As a precursor to the fair, on 14 September, Haroon Mirza with Daria Khan and Mimosa House present a one-night event of live performance titled ‘Supernature in Two Parts’, exploring the supernatural powers of humans, plants and minerals. Following this, on 30 October, Dan Graham will present an evening of performances in his ‘stage set’ at 27 Bell Street, with special guests Thurston Moore of Sonic Youth, and the British rock band, The Raincoats.
At the fair, Lisson Gallery’s booth will feature work by artists who, at the core of their practice, seek to explore, analyse and provoke the notion of identity, with artists including Marina Abramović, John Akomfrah, Broomberg & Chanarin, Nathalie Djurberg and Hans Berg, Susan Hiller, Liu Xiaodong, Tony Oursler and Laure Prouvost.
Liu Xiaodong will present his painting, Sasha in skin coloured tights (2018), revealing a full-length nude portrait of an actress, Sasha Maria von Halbach. This was realised during Xiaodong’s residency in Berlin in advance of his major show in Dusseldorf, ‘Slow Homecoming’, where the work premiered. The work exposes the physical plurality of a transgender woman through an intimate act of revelation. Liu is renowned for placing individuals deemed minorities in society within the canon of classical portraiture and history painting.
The booth will also feature the early seminal work, 10 Months, by Susan Hiller: a personal documentation of her pregnancy in 1976-77 where the artist recorded the external and internal changes she experienced. The result is a series of nine photographs of her pregnant belly, accompanied by journal excerpts, corresponding to the lunar months.

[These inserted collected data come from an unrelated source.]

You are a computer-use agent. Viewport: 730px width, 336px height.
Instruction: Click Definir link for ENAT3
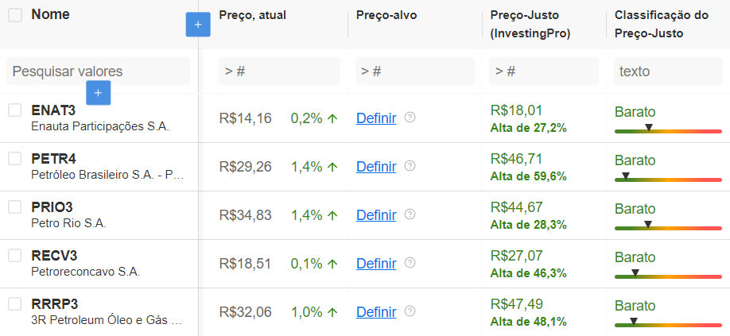click(376, 118)
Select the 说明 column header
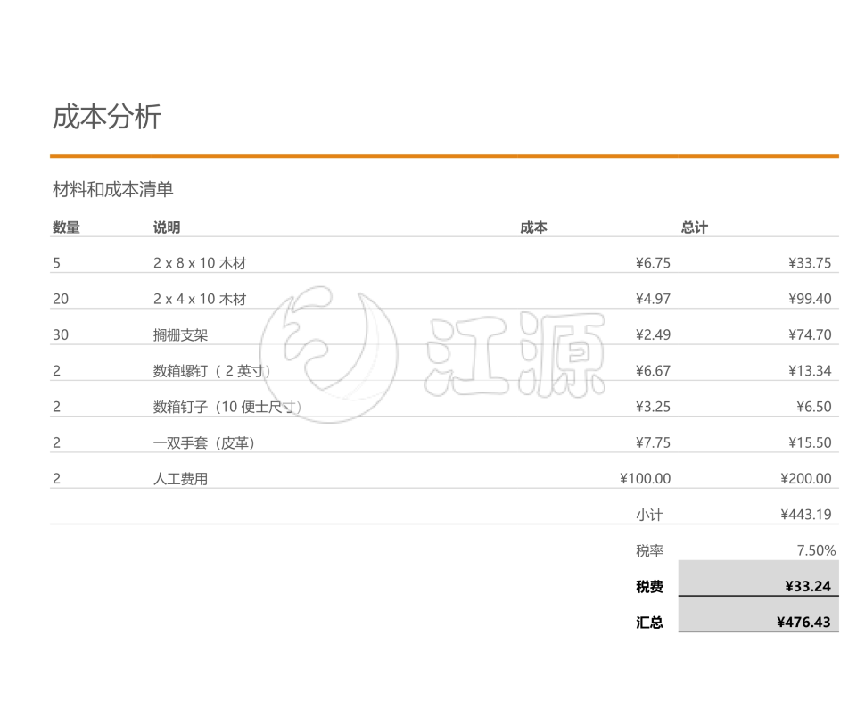This screenshot has width=865, height=710. click(x=164, y=227)
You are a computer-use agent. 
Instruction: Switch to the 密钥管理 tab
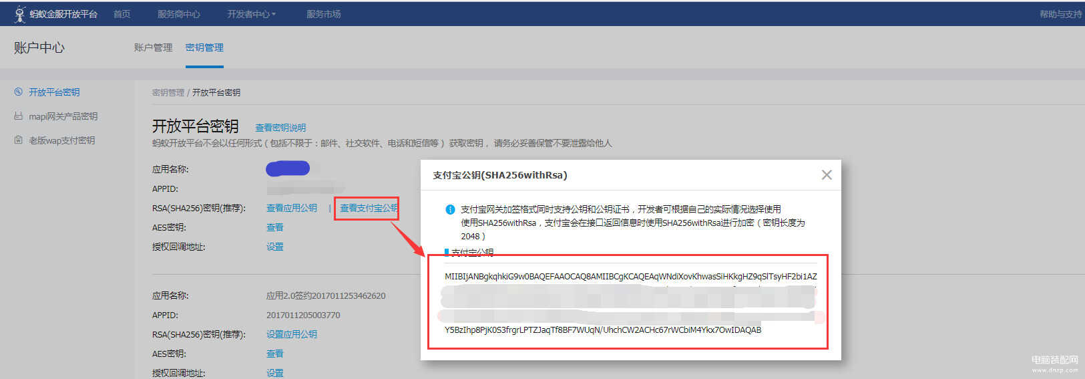coord(204,47)
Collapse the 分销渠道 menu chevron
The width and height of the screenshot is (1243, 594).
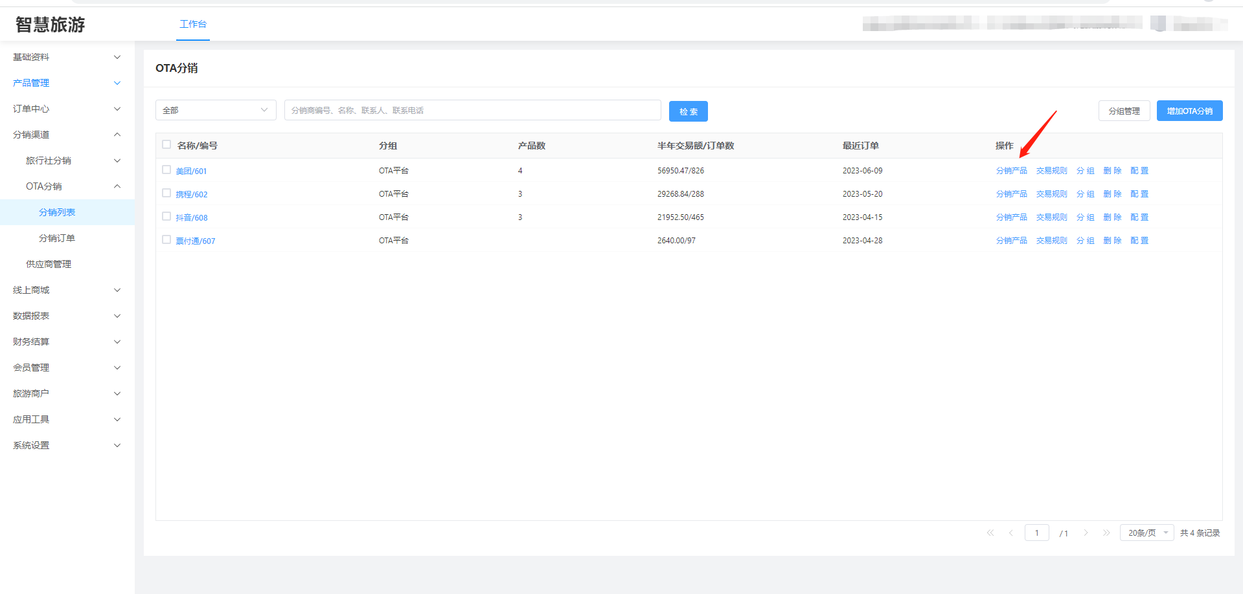point(117,135)
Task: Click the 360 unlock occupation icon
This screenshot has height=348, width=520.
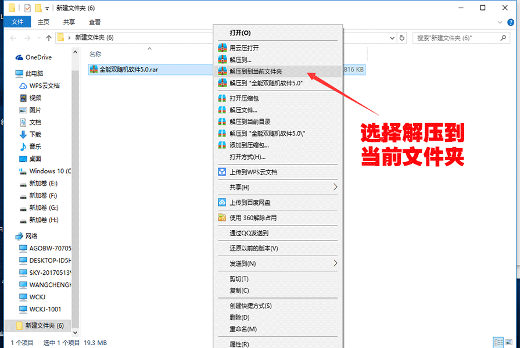Action: coord(222,218)
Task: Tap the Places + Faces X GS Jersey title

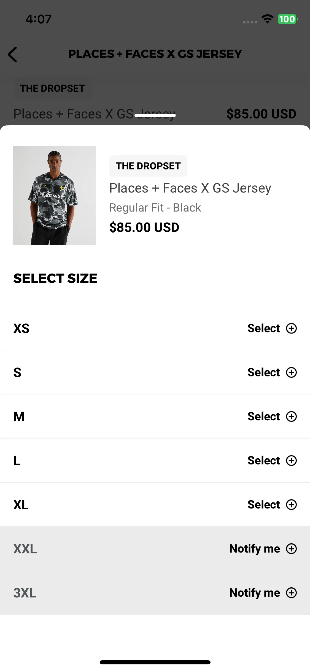Action: pos(190,188)
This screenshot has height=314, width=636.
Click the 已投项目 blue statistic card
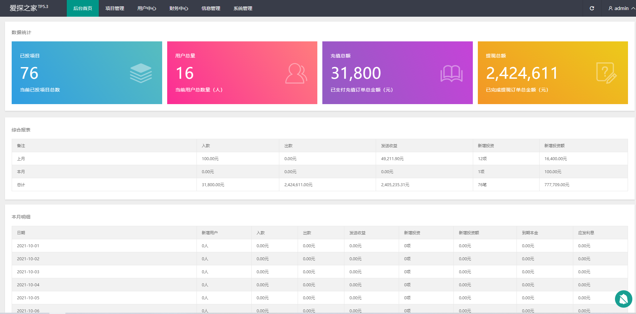87,73
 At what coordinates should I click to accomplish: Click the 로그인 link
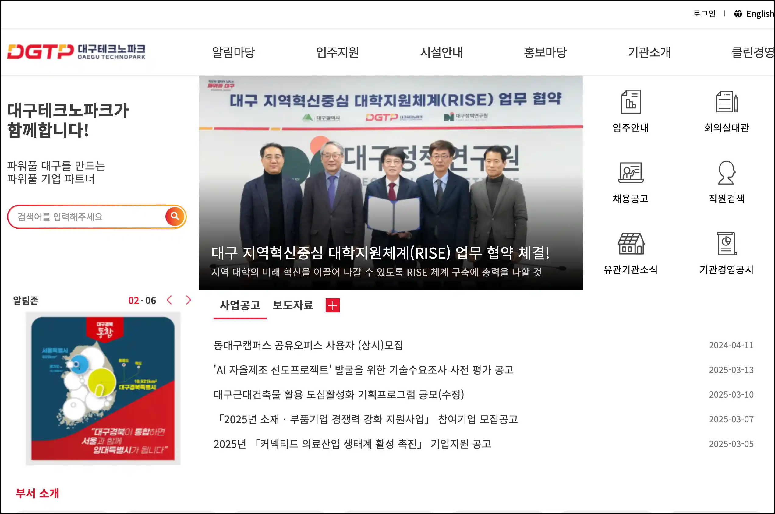click(x=704, y=14)
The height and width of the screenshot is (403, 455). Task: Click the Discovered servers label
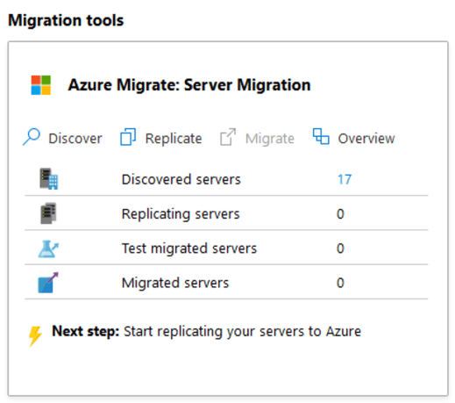click(x=181, y=179)
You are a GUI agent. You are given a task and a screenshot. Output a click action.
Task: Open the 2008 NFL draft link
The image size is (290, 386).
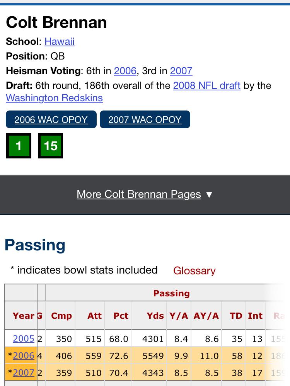click(207, 86)
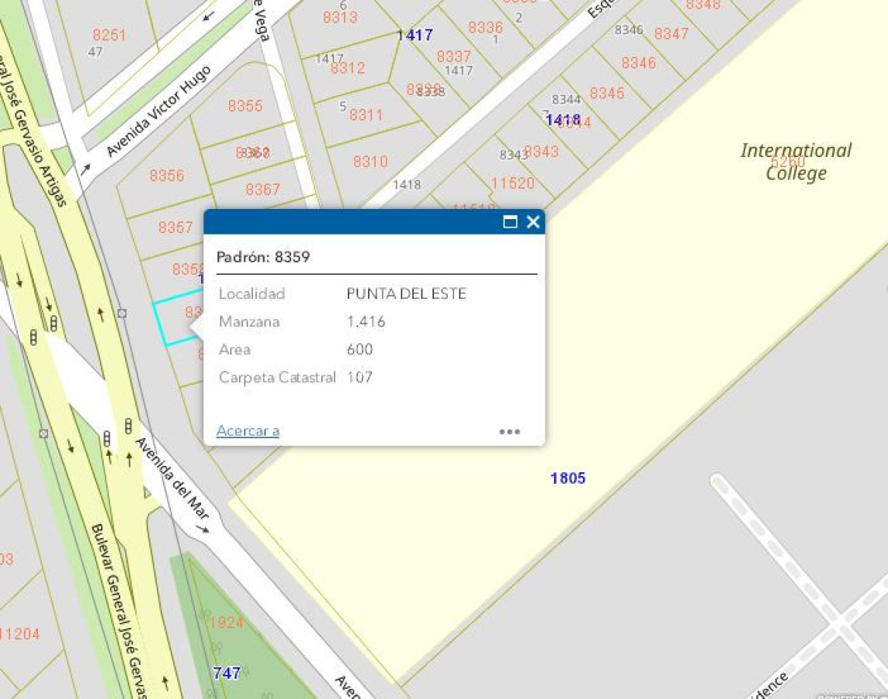Select parcel 8356 on the map
The image size is (888, 699).
coord(167,176)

Broomberg & Chanarin, an artistic duo known for tackling politics, religion, war and history, will present Return now and take me (i - viii), 2010. Produced in Cairo ahead of the 2011 civil unrest, the artists inscribed the lines of Constantine Cavafi’s intimate poem Return now and take me onto the glass windows of used taxi windows. On returning to London, they produced a series of black-and-white portraits of trans-men, which they mounted behind these glass panels to complete the work.
Serbian performance artist Marina Abramović, who pioneered the use of the body as both a subject and a medium, will display her film, The Lips of Thomas (1975-1993) – a performance piece where she pushes her body to its physical limits. Withstanding pain, exhaustion and danger in her quest for emotional and spiritual transformation, Abramovic’s 40-year career has embraced themes from self-discovery, sexuality, the female body and objectification to danger, endurance and pain.
The presentation at Frieze London this year will also feature a freestanding pavilion at the core of the booth, designed by Thomas Croft Architects, dedicated to film. A curated series of works will be presented during the week, including John Akomfrah’s Transfigured Night (2013), Laure Prouvost’s DIT LEARN (2017), and Nathalie Djurberg & Hans Berg’s two new works, Snake With a Mouth Sewn Shut, or, This is a Celebration and One Need Not be a House, The Brain Has Corridors (2018).